A second test shall be performed after December 1, 2001 but not later than February 1, 2002,

A third test shall be performed after June 1, 2002 but not later than August 1, 2002

- The results of each stack test shall be reported to the Department within 30 days after conducting each stack test.

iii. Until a certified mercury monitoring system is installed, stack tests for mercury shall consist at a minimum of three runs at full load on each unit firing solid fossil fuel or ash according to a testing protocol acceptable to the Department. Unless a mercury monitoring system that measures particulatebound mercury, either combined with or separate from the measurement of vapor-phase mercury, is installed at a unit for purposes of determining compliance with the standards in 310 CMR 7.29(5)(a)3.c., e. and f., stack tests for mercury, and certification tests and Relative Accuracy Test Audits for mercury monitoring systems, shall determine total and particulate-bound mercury. Relative accuracy shall be calculated as specified in 40 CFR Part 75. The results of each stack test shall be reported to the Department within 45 days after conducting each stack test.

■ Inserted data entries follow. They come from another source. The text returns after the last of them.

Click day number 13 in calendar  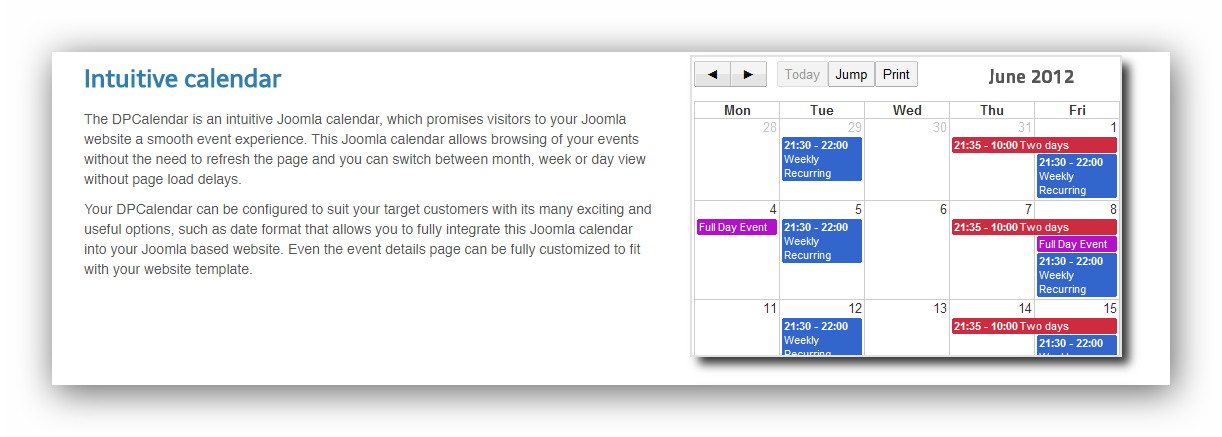pyautogui.click(x=939, y=309)
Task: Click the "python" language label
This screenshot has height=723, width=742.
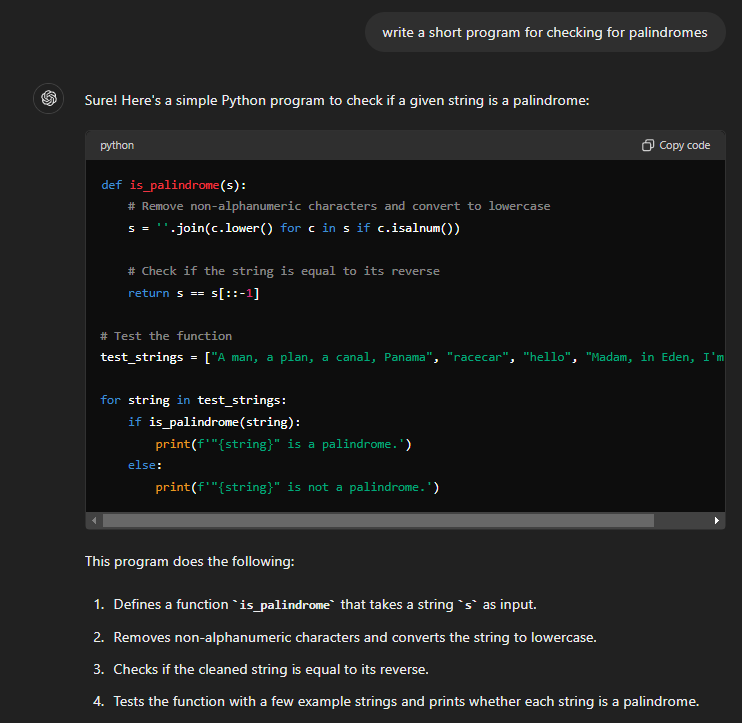Action: (117, 146)
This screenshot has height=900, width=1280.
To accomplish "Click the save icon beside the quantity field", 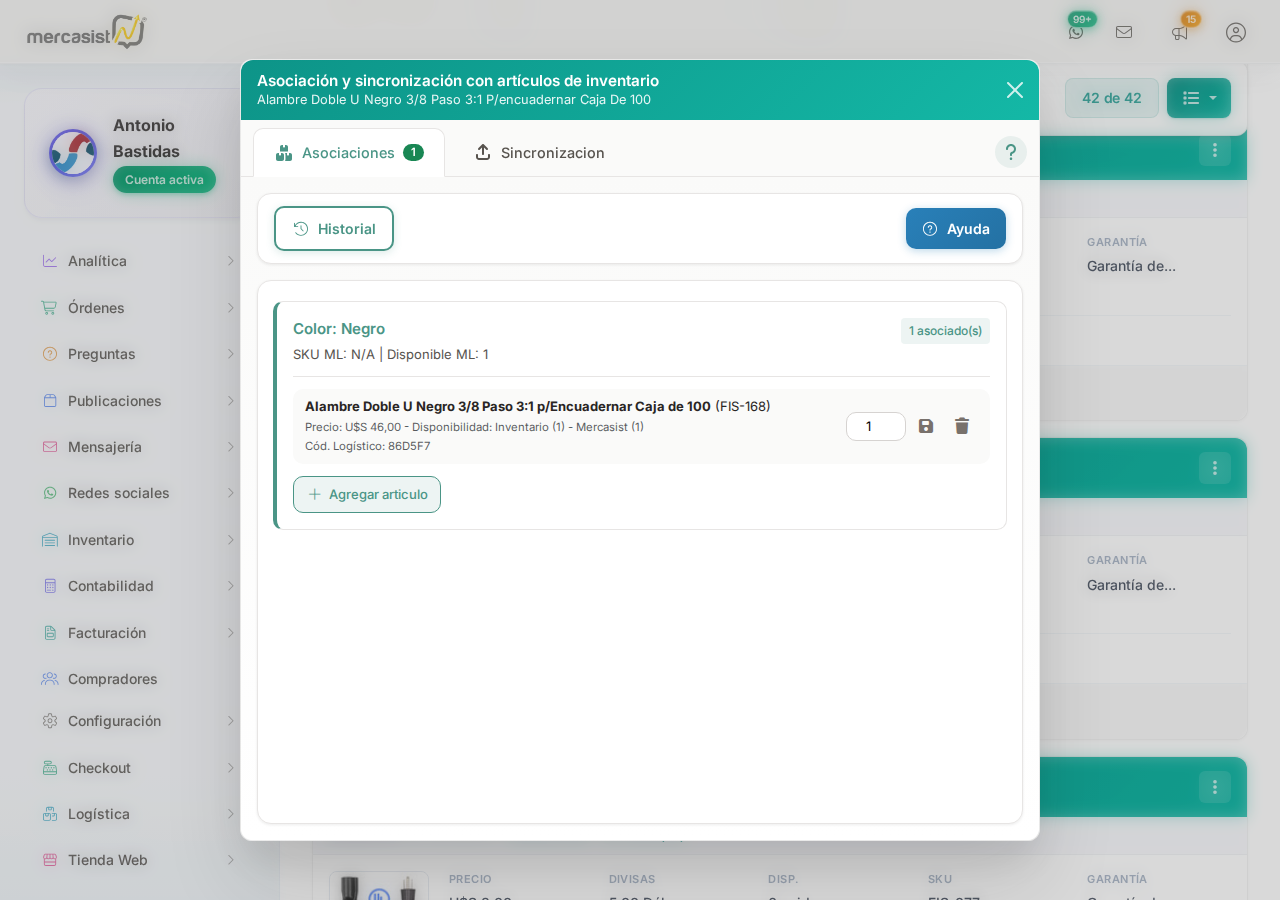I will [926, 426].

e. Effective on January 1, 2008, or 15 months after the facility's earliest applicable Phase 1 NO and SO compliance date under an administrative order existing prior to June 4, 2004, whichever is later, any person who owns, leases, operates or controls an affected facility which combusts solid fossil fuel or ash shall comply with at least one of the following mercury emissions standards:
i. a facility average total mercury removal efficiency of 85% or greater for those units combusting solid fossil fuel or ash. The mercury removal efficiency based on a mercury monitoring system shall be calculated based on the average historic mercury inlet emissions determined under 310 CMR 7.29(5)(a)3.d.ii. using the methodology approved by the Department in the monitoring plan required under 310 CMR 7.29(5)(a)3.g. and shall be calculated on a rolling 12 month basis; or

ii. a facility average total mercury emissions rate of 0.0075 lbs./GWh or less for those units combusting solid fossil fuel or ash. The mercury emissions rate based on a mercury monitoring system shall be calculated using the mercury mass emissions methodology specified in 40 CFR Part 75 and approved by the Department in the monitoring plan required under 310 CMR 7.29(5)(a)3.g. and shall be calculated on a rolling 12 month basis.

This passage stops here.